Create Goods Receipt

get_model("stock.picking").create({
    "type": "in",
    "journal_id": 1,
    "lines": [("create", {...})]
}, context={"pick_type": "in"})

Check Stock

balance = get_model("stock.balance").compute_balance(
    ids=[location_id],
    product_id=product_id
)
available = balance["bal_qty"]

Validate Movement

get_model("stock.picking").set_done([picking_id])

Find Low Stock

low = get_model("stock.balance").search([
    ["below_min", "=", True],
    ["location_id.type", "=", "internal"]
])

Get Movement History

moves = get_model("stock.move").search_browse([
    ["product_id", "=", product_id],
    ["date", ">=", "2024-01-01"],
    ["state", "=", "done"]
], order="date")

Getting Help

Common Error Messages

Error Cause Solution
"Before stock lock date" Backdating movements Check settings.stock_lock_date
"Product is out of stock" Negative stock check Verify stock availability first
"Missing QC results" QC required but not done Create qc.result records
"User does not have permission" Missing approval permission Grant approve_pick_in/out/internal

Debugging Tips

  1. Enable SQL logging:

    import logging
    logging.getLogger("netforce.model").setLevel(logging.DEBUG)
    

  2. Check stock move states:

    move = get_model("stock.move").browse(move_id)
    print(f"State: {move.state}")
    print(f"From: {move.location_from_id.name}")
    print(f"To: {move.location_to_id.name}")
    

  3. Verify balance calculation:

    # Manual calculation
    moves_in = get_model("stock.move").search([
        ["product_id", "=", product_id],
        ["location_to_id", "=", location_id],
        ["state", "=", "done"]
    ])
    qty_in = sum(m.qty for m in moves_in)
    
    # Compare with balance
    balance = get_model("stock.balance").search_browse([
        ["product_id", "=", product_id],
        ["location_id", "=", location_id]
    ])
    assert abs(balance[0].qty_phys - (qty_in - qty_out)) < 0.01
    


Conclusion

The Netforce Stock Module is powerful but follows consistent patterns.

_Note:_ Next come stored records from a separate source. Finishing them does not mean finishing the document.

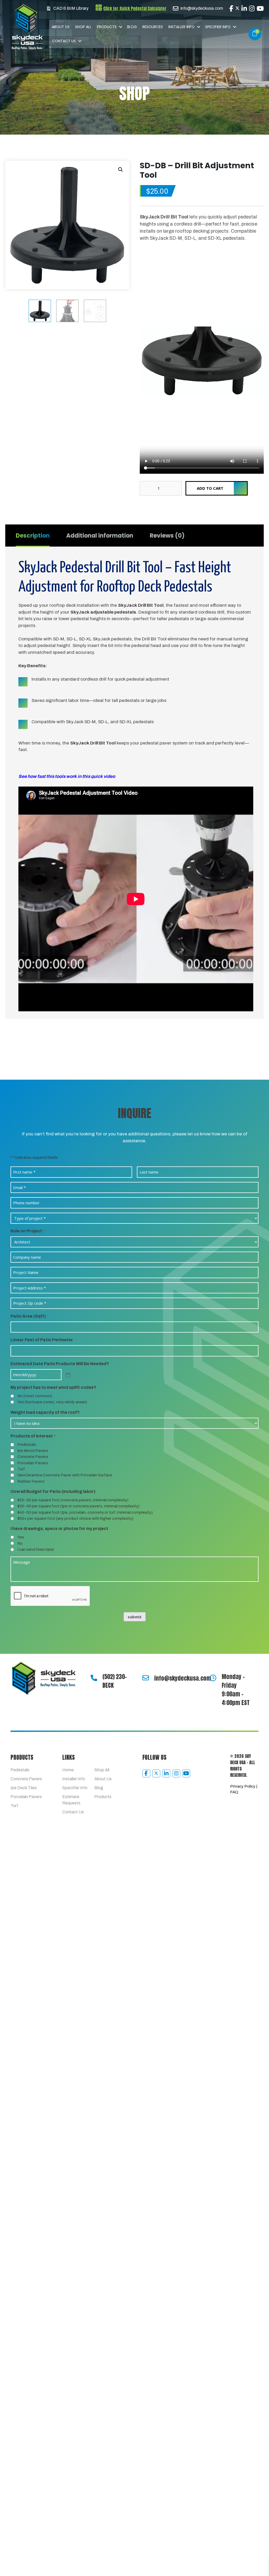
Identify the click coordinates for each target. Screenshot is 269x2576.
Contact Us (64, 41)
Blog (132, 26)
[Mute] (248, 313)
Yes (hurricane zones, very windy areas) (52, 1547)
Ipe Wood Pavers (32, 1595)
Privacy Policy (242, 1931)
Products (107, 26)
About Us (61, 26)
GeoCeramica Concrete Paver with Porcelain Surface (64, 1620)
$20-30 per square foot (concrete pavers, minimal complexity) (72, 1644)
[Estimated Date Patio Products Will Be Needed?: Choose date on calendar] (67, 1519)
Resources (152, 26)
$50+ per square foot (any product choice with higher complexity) (75, 1663)
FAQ (234, 1937)
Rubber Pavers (30, 1626)
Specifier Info (218, 26)
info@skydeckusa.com (182, 1822)
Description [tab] (33, 378)
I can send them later (35, 1694)
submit (135, 1761)
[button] (120, 27)
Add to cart (210, 331)
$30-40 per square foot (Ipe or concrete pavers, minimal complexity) (78, 1651)
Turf (21, 1613)
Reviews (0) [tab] (167, 378)
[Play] (146, 313)
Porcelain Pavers (32, 1607)
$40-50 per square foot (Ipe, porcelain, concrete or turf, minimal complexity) (85, 1657)
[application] (202, 284)
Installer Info (181, 26)
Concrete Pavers (32, 1601)
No (20, 1688)
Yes (20, 1682)
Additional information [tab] (99, 378)
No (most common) (34, 1540)
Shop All (83, 26)
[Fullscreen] (257, 313)
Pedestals (26, 1589)
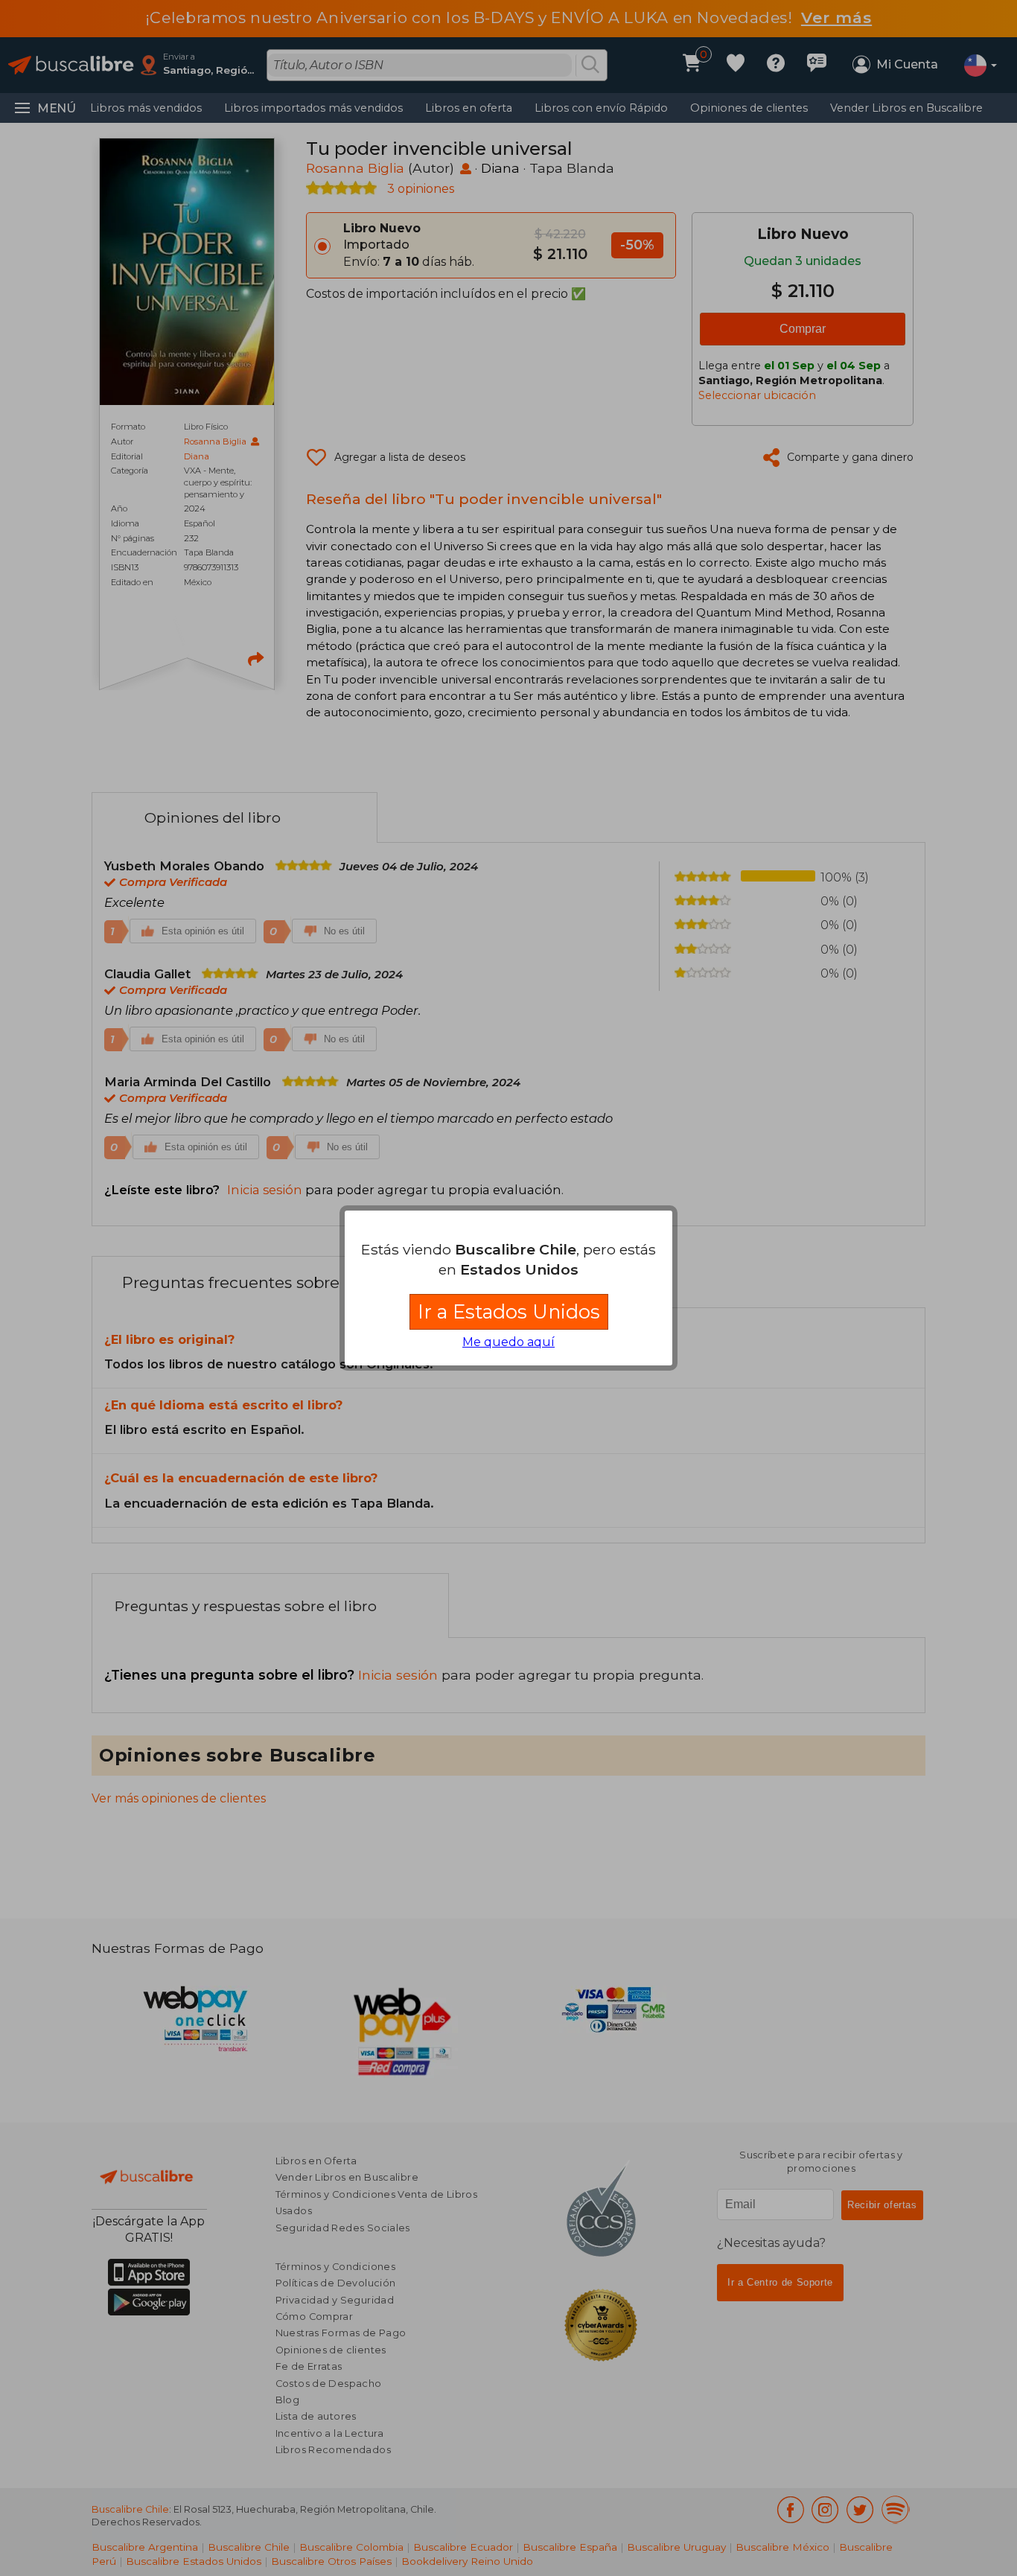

Remember these key principles:

  1. Everything is a stock move - Understand movements, you understand stock
  2. Balances are computed - They aggregate from moves, not stored separately
  3. Locations define context - Internal vs external determines inventory ownership
  4. States control flow - Only "done" state affects actual stock
  5. Batching is faster - Use fast methods for bulk operations

Start with simple receipts and issues, then gradually explore advanced features like lot tracking, forecasting, and landed costs. The documentation is comprehensive - don't hesitate to dive deep into specific models as you need them.